The present invention relates to an injector particularly for a vacuum die-casting apparatus.
In recent years, light alloys are being used increasingly to manufacture structural components and/or elements, such as for example chassis and body components of assembly-line vehicles.
The die-casting process consists in keeping the material in the molten state in a holding furnace, in subsequently transferring a specific amount thereof into an injector for injection in a die, and in finally cooling the resulting casting.
In vacuum die-casting, a vacuum is produced before introducing the molten material in the die.
In terms of plant maintenance and amortization costs, the die-casting process is highly advantageous if it relates to the production of large batches meant for high-volume mass-manufacturing lines.
Standard die-casting apparatuses, however, are scarcely suited for the production of vehicle frame or body components due to their brittle fracture behavior and to the porosity of the resulting castings.
It is in fact currently impossible to produce Al-Mg alloy castings, since castings full of porosities are obtained, with a high number of gas inclusions.
Brittle fracture, porosity and inclusions are unacceptable in castings which should be welded and which are required, in various forms, to have high plastic deformation properties.
The main limitations of the die-casting plants currently in use include the structure of the injectors used and the injection technique.
Injectors currently in use are constituted by an injector body provided with an opening for loading the liquid material and with a chamber for containing the material and for the sliding of a piston for injecting the material into the dies.
A lubricant is usually introduced in the containment chamber.
However, the lubrication of the chamber cannot be controlled and is therefore unreliable from the point of view of the process.
The presence of residues of lubricating material produces porosities and/or the formation of oxides which no longer ensure the quality of the casting.
Moreover, during the loading of the molten material into the chamber of the injector body the material is continuously in contact with a contaminating atmosphere which can cause the generation of oxides and therefore the formation of gas inclusions inside the casting.

· · · · · · ·

Exercise brief =>
Reproduce the die-casting passage word for word, starting at "In terms of" and ending at "the resulting castings.". The listing after the die-casting passage has no part in this.

Data segment =>
· · · · · · ·

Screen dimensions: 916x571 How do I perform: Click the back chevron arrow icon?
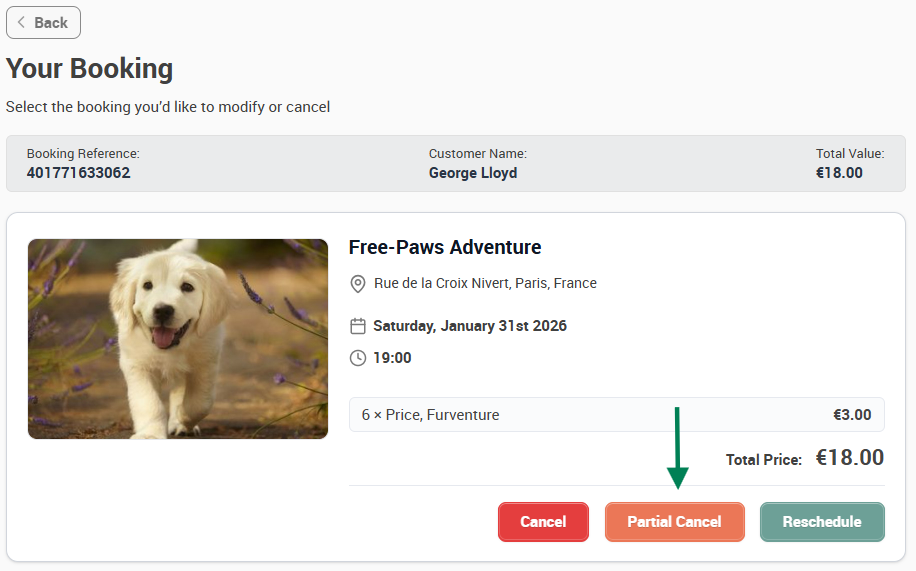[x=21, y=22]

· · · · · · ·

Final result =>
In terms of plant maintenance and amortization costs, the die-casting process is highly advantageous if it relates to the production of large batches meant for high-volume mass-manufacturing lines.
Standard die-casting apparatuses, however, are scarcely suited for the production of vehicle frame or body components due to their brittle fracture behavior and to the porosity of the resulting castings.